America is commonly referred to as a cultural melting pot. People from all over the world gather here in search of a better life. One predominant force affecting culture is Americanism, the ideology that a set of United States patriotic values aimed at creating a collective American identity. With all of these cultures melting together and values being shared, one has to wonder if Americanism is actually destroying the individual values that make America unique. My blog is going to focus on my self-exploration of food culture into Panay, Ojibwa, and German culture in an effort to reconnect with the cultural heritage of my grandparents.

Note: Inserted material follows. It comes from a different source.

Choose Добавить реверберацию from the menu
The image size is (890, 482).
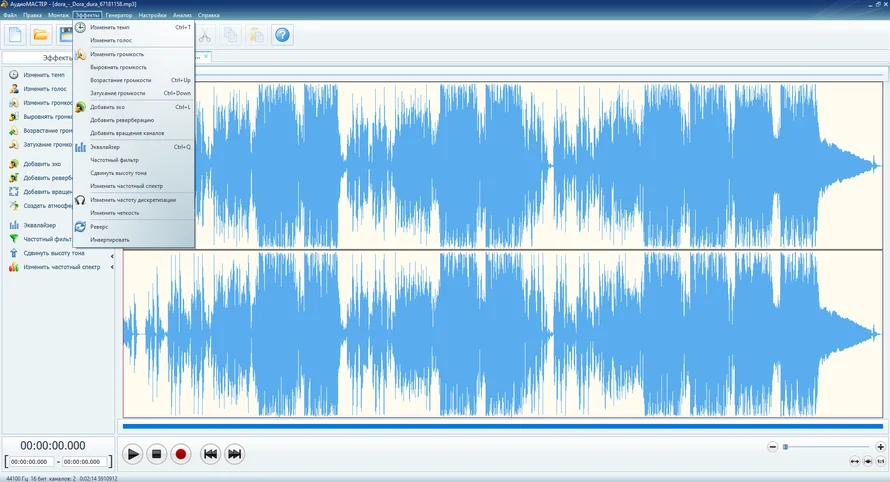click(x=122, y=120)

On my father’s side of the family, common dishes we would eat include calamari, chicken adobo, and lumpia. My grandmother immigrated from Panay Island in the Philippines, and this was the predominant part of her culture that she brought to America and passed on to her children. I grew up in a split household where my mother raised me. I was not taught any Panay dishes and have lost that part of my family’s food culture. My first few blogs will be on cooking Panay dishes in an attempt to reconnect with my family in the Philippines through food. Picture provided from http://1.bp.blogspot.com/_1_jlQkNFP-s/TRf2V_5QfuI/AAAAAAAAC1U/ryFdg_5osms/s1600/lumpia_shesspicy.jpg
On my mother’s side of my family, my grandfather use to cook some traditional Ojibwa foods. He was unable to teach my mother his death, however in an attempt to reconnect with the this part of my family’s history I will attempt to learn some traditional Ojibwa dishes. In help in my research on this topic I can contact my cousins and aunts on my grandfather’s part of the family and I can also research dishes from the White Earth Reservation where my grandfather was from.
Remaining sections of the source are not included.